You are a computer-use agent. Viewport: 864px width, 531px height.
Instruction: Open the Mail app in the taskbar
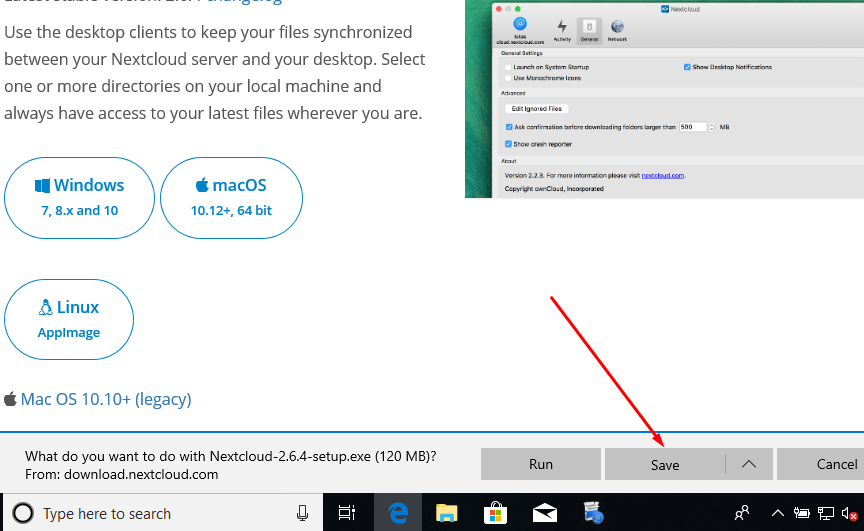click(544, 513)
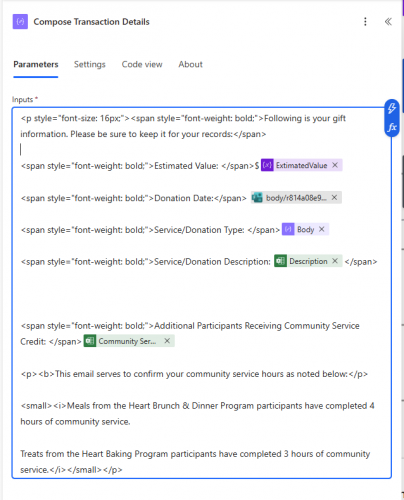404x500 pixels.
Task: Open the fx expression editor
Action: click(392, 127)
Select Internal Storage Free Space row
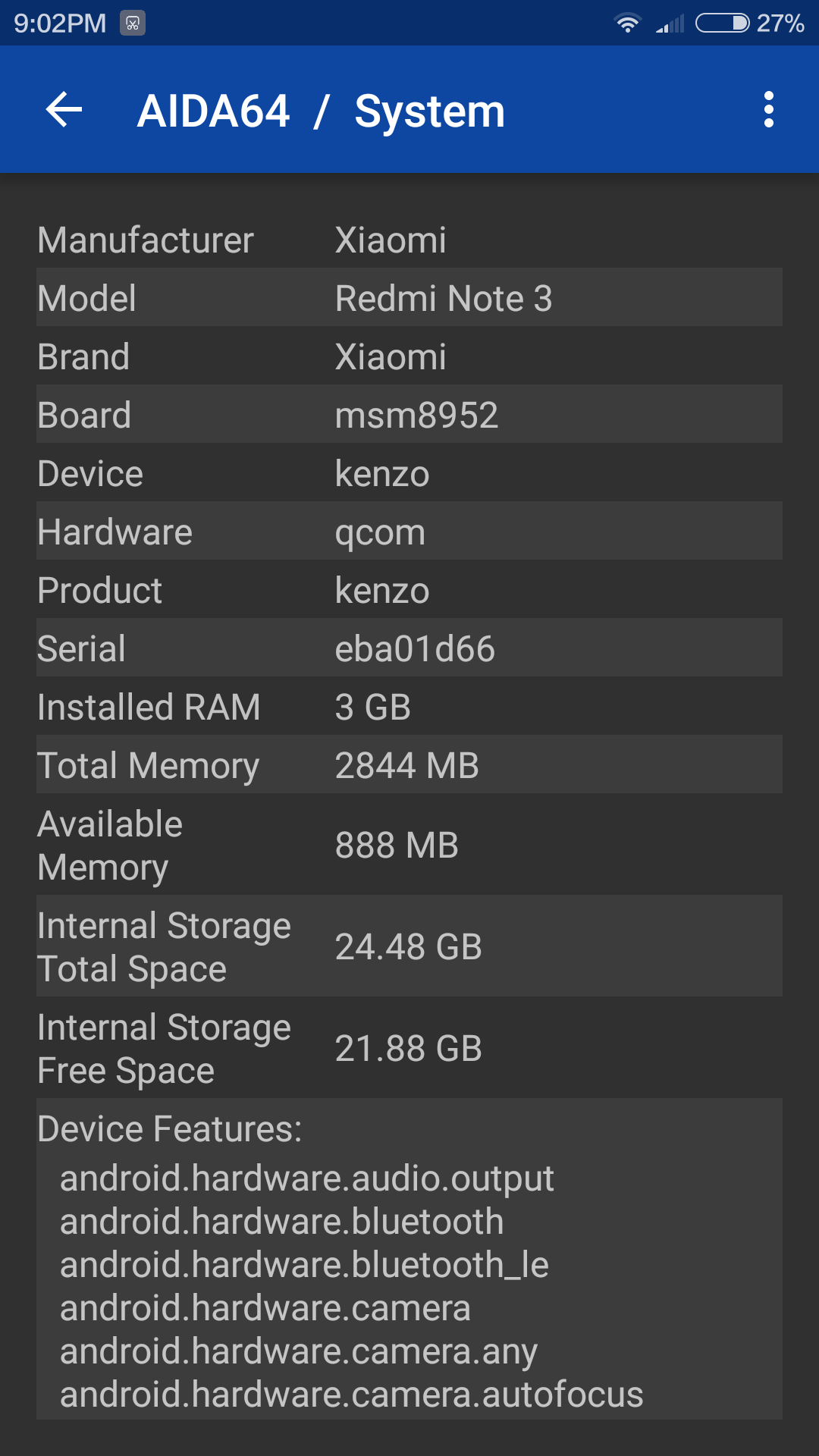The image size is (819, 1456). click(410, 1047)
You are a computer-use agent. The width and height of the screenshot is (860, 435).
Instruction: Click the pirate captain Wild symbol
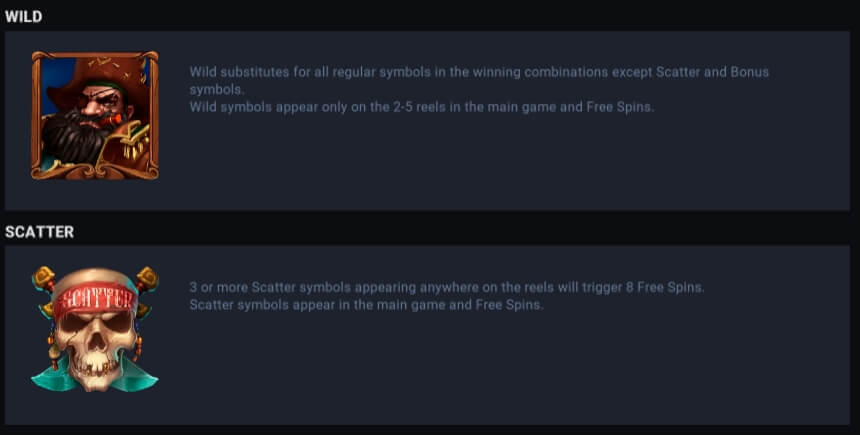[x=95, y=115]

What to work on: Print the material above once more, exactly, minus the pictures.

Response to this exercise:
You are a computer-use agent. Viewport: 864px width, 531px height.
Instruction: Open the Mail app in the taskbar
click(544, 513)
404x500 pixels.
Task: Open the fx expression editor
Action: click(392, 127)
Select Internal Storage Free Space row
The image size is (819, 1456). click(410, 1047)
You are a computer-use agent. The width and height of the screenshot is (860, 435).
Instruction: Click the pirate captain Wild symbol
[x=95, y=115]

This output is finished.